Information given:
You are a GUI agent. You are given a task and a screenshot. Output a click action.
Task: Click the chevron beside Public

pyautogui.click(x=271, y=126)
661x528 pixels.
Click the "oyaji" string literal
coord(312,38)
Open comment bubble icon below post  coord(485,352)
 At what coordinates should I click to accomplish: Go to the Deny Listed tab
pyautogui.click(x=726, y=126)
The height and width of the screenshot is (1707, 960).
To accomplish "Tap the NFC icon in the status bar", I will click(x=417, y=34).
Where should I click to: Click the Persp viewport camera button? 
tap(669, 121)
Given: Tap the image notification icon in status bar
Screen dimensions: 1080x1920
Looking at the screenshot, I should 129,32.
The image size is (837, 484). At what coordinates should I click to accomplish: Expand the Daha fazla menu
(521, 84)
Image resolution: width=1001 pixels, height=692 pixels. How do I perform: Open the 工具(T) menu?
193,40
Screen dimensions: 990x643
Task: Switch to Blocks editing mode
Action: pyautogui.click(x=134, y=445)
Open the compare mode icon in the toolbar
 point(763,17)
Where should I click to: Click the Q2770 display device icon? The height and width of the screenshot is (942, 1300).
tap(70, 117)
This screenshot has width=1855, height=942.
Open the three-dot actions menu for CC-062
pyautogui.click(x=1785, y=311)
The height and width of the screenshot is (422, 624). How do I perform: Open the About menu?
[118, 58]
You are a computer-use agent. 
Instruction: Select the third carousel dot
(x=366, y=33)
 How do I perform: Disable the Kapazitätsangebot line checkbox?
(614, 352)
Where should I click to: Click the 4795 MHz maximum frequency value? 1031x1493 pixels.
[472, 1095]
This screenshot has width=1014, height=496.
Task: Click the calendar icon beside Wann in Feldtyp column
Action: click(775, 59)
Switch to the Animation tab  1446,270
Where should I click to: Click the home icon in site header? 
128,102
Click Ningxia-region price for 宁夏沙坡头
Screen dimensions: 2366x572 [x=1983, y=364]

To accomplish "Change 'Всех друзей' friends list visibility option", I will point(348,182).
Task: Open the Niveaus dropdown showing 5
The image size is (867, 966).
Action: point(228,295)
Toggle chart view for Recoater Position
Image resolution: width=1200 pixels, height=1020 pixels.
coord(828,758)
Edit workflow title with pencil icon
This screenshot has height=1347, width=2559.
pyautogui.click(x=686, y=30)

Directive: Starting from the first line of the material, write out again every line through the one that contains "coord(312,38)", including that line, without any change.

Completed task:
You are a GUI agent. You are given a task and a screenshot. Output a click action.
Task: Click the chevron beside Public

pyautogui.click(x=271, y=126)
661x528 pixels.
Click the "oyaji" string literal
coord(312,38)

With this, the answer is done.